Prior to the addition of 90471(immunization administration [includes percutaneous, intradermal, subcutaneous, intramuscular and jet injections and/or intranasal or oral administration]; one vaccine [single or combination vaccine/toxoid]) and 90472 (each additional vaccine [single or combination vaccine/toxoid] [List separately in addition to code for primary procedure]), pediatric coders used the nurse visit code 99211 (office or other outpatient visit for the evaluation and management of an established patient, that may not require the presence of a physician).
Now that the new codes are available (they were first issued in CPT 1999, but CPT 2000 improved on 90472 to make it for each subsequent vaccine rather than for two or more vaccines), it is important to use them.
But some practices are reluctant to use codes 90471/90472 because third-party payers sometimes present problems in terms of payment. (For more on this subject see the article, How to Fight the Bundling of Immunization Codes, page 6 of Pediatric Coding Alert January 2000). One of the biggest obstacles to the use of the codes is the fact that managed care thinks these services are included in the preventive medicine services visits. When 90471/90472 are used, managed care thinks its paying twice for administration, drawing down of vaccines, obtaining informed consent from the parents and record-keeping. When insurance companies refuse to pay for 90471/90472, many practices resort to 99211 instead, reasoning that at least this code pays. (See box on page 11 for ways to fight for reimbursement of 90471/90472.)

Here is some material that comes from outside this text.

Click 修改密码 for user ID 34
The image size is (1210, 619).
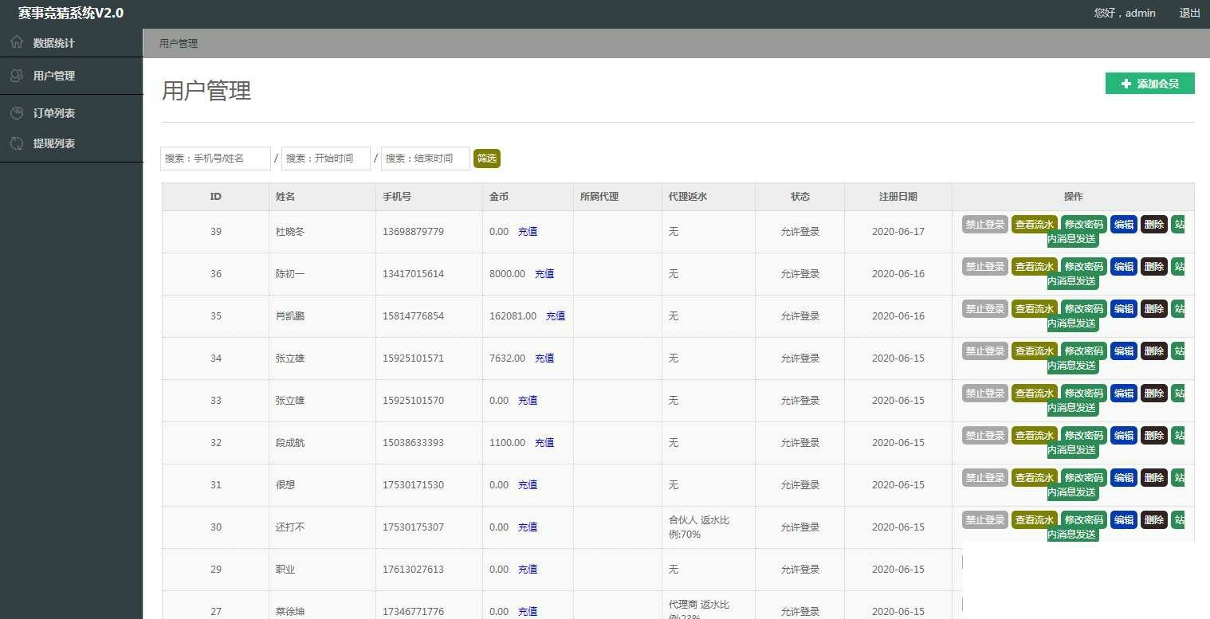click(x=1083, y=351)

Pediatric coding experts say that you should use 90471/90472, despite the reimbursement challenge, for the following reasons:
1. Use code 99211 for minimal office visits. The nurse-visit code is for a sick visit, such as when a child needs a rapid strep test, explains Linda Walsh, MAB, the new senior health policy analyst at the American Academy of Pediatrics (AAP). If you are giving vaccines only at this visit, and you use 99211 with the V code for the vaccines instead of a sick code, insurance companies will say the codes dont match, says Walsh, who comes to her job from more than three years as office manager for a six-pediatrician practice.

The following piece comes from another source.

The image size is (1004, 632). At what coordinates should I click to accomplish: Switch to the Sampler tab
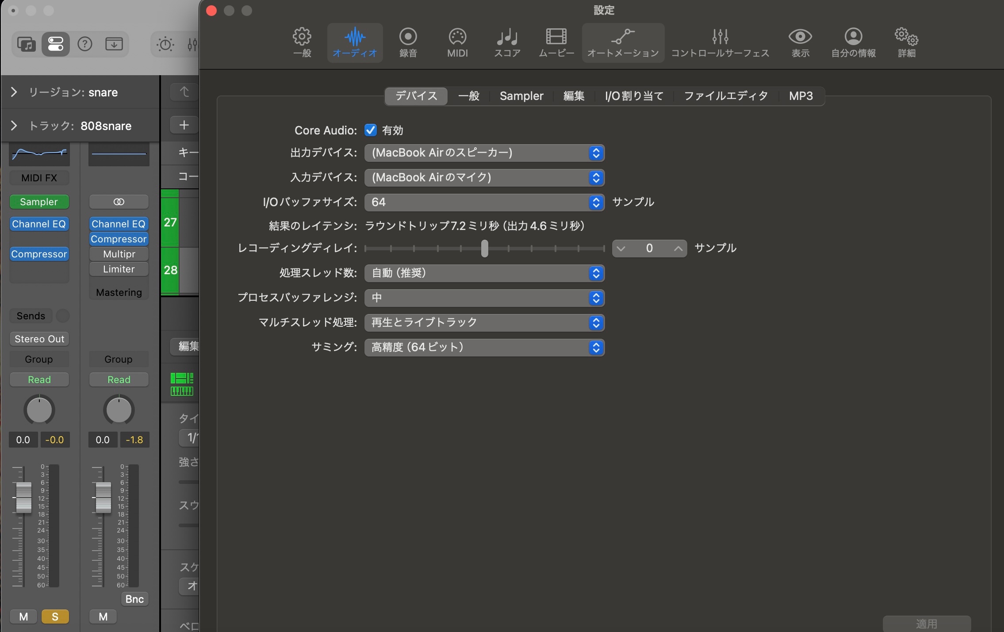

2. Limiting well visits. Also if you use the V20.2 diagnosis code along with 99211 for the vaccines given on a separate day from the well visit, many insurance companies would reject the claim, saying that the child already had the well visit for that periodor worse, they would deny a subsequent well visit claim on the same grounds. Some plans, says Walsh, would even use this rationale if you used the individual vaccine V codes instead of the V20.2 codes. This would not happen if you used 90471/90472.
3. Nurse visit for documentation of problem. If a child is coming back for immunizations after a well visit, and the immunizations are the only thing being done, bill 90471/90472, urges Diana Arbes, CPC, reimbursement analyst for Childrens Hospital Pediatric Physicians, a 70-pediatrician department at the Oklahoma University Health Sciences Center in Oklahoma City.
But, if the nurse also is checking to make sure the upper respiratory infection is gone, for example, a 99211 also should be charged in addition to the administration codes. If it goes beyond that, with any kind of minimal documentation you would bill 99211, says Arbes. The ICD-9 code for 99211 should be the same as the original illness the child had that prevented the immunizations from being given during the well visit. And the ICD-9 codes for 90471/90472 should be the V codes for the vaccines.
Understanding Co-pay with 90471/90472
Whether you are billing 90471/90472, as you should be now, or 99211, as you probably were before the new codes, you need to be aware of what your contracts say about co-pays for these codes, says Richard H. Tuck, MD, FAAP, founding chairman of the American Academy of Pediatrics RBRVS PAC, and a pediatrician at PrimeCare Pediatrics in Zanesville, Ohio.
Contracts that dont allow co-pays with well visits would probably apply to the 90471/90472 as well. And for contracts that require co-pays on well visits and sick visits, the parent will already have paid the co-pay, so collecting it twice might not be allowed by the contract. Check with your contract, provider manual or provider relations person on co-pays.
For 99211, however, you would generally have to collect a co-pay. Laurie Castillo, CPC, president of Physician Coding and Compliance Consulting in Manassas, Va., says, Theres no co-pay except on E/M visits. But, Castillo says that its a good idea to check with health plans to see what their rules are, if its not spelled out in your contract (since these are relatively new codes). Theres no straight shot as far as immunization coding is concerned, she says. Some plans arent paying for administration at all.
Tip: Castillo recommends using 99211 with individual vaccine ICD-9 codes if your plan absolutely refuses to pay for immunization administration.
The American Academy of Pediatrics (AAP) is meeting on coding issues later this month, and Codes 90471 and 90472 will be addressed, says Walsh.